Very strange Miss Kitty.... Just yesterday I was looking at some recipes Miss Boufa sent me, and thought about she had not been on lately! Then I think of, and miss Miss Mudbug often...everytime I eat Crawfish, which is fairly often this time of year. Sometimes, even when I eat catfish, I think about Miss Mudbug and how she absolutely loves fried catfish Maybe if I over night her a box of filets......


----------



## kitchenelf (Feb 17, 2008)

Yep, this subject has come up time and time and time again.  People move on, their lives change, they realize they spend too much time on the computer and stop...so many things.  It's happened to me too.


----------



## LEFSElover (Feb 17, 2008)

Remember a few weeks ago someone was asking where Bilby was.  Showed up, just had been busy I guess, but was happy to know that username was missed.  I asked about Luvs and haven't had an answer to that one.  And the lady that promised to make something for me, is gone too.  
With me on other food boards, I don't go into any of them as much as I frequent this one.  Don't know why.  Like them too.  But this one for me, feels homey.
Anyone know anything about Luvs?


----------



## Uncle Bob (Feb 17, 2008)

kitchenelf said:


> Yep, this subject has come up time and time and time again.
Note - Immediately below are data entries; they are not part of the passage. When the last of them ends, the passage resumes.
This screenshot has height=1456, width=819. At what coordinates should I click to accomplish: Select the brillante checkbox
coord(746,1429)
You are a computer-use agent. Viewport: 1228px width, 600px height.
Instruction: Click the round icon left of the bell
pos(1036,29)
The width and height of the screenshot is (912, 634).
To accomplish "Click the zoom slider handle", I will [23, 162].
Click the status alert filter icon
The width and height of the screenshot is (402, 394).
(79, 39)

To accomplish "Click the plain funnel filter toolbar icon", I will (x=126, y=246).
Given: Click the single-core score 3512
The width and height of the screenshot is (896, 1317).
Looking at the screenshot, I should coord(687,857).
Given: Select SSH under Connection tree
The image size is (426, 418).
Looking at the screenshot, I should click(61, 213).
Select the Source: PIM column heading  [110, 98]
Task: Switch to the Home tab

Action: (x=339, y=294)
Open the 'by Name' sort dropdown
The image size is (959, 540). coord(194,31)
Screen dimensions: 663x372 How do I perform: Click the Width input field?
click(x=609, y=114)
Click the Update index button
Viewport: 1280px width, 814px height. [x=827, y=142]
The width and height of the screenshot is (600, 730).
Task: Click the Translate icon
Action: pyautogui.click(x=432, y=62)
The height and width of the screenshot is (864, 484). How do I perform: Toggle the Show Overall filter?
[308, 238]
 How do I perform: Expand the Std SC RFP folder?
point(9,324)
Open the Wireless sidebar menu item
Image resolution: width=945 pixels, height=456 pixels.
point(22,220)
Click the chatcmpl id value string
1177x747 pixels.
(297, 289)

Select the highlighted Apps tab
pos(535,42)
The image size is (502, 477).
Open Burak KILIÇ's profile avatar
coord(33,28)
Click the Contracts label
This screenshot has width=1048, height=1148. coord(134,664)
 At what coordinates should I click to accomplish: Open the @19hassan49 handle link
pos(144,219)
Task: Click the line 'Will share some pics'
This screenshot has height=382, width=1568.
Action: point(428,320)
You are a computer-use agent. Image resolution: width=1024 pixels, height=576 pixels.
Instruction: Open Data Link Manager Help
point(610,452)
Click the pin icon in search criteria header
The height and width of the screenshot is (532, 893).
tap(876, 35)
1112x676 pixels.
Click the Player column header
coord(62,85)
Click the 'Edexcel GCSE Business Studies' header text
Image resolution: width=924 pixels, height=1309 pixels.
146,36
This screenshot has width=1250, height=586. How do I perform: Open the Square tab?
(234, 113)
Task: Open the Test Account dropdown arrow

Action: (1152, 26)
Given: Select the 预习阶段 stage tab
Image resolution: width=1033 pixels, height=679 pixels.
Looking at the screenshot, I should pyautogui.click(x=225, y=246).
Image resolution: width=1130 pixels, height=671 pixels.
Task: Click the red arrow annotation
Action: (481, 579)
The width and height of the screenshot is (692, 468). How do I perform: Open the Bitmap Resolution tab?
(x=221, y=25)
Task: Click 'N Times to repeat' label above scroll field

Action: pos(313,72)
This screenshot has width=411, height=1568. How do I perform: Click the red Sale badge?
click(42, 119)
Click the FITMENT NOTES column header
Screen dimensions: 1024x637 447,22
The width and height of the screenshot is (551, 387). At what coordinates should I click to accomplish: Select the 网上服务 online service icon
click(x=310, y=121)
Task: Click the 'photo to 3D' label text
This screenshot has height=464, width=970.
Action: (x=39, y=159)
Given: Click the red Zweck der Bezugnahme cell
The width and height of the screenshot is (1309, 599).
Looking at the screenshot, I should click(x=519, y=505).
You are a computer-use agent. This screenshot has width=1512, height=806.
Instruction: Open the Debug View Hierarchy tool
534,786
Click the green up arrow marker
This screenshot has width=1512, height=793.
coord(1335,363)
People move on, their lives change, they realize they spend too much time on the computer and stop...so many things. *It's happened to me* *too*.


 
I'm glad you came back........


----------



## buckytom (Feb 18, 2008)

we all are, uncle bob. 

i miss my older sis, the 'bug.

i was thinking of crewsk recently. has anyone heard from her?

another one was lugaru. 

or going back further, mr. otter.

i could list about 50 people that have forgotten us. 

it's all your fault, tg.!


----------



## Barbara L (Feb 18, 2008)

I brush my teeth and use deodorant, so I am sure it's not me!!!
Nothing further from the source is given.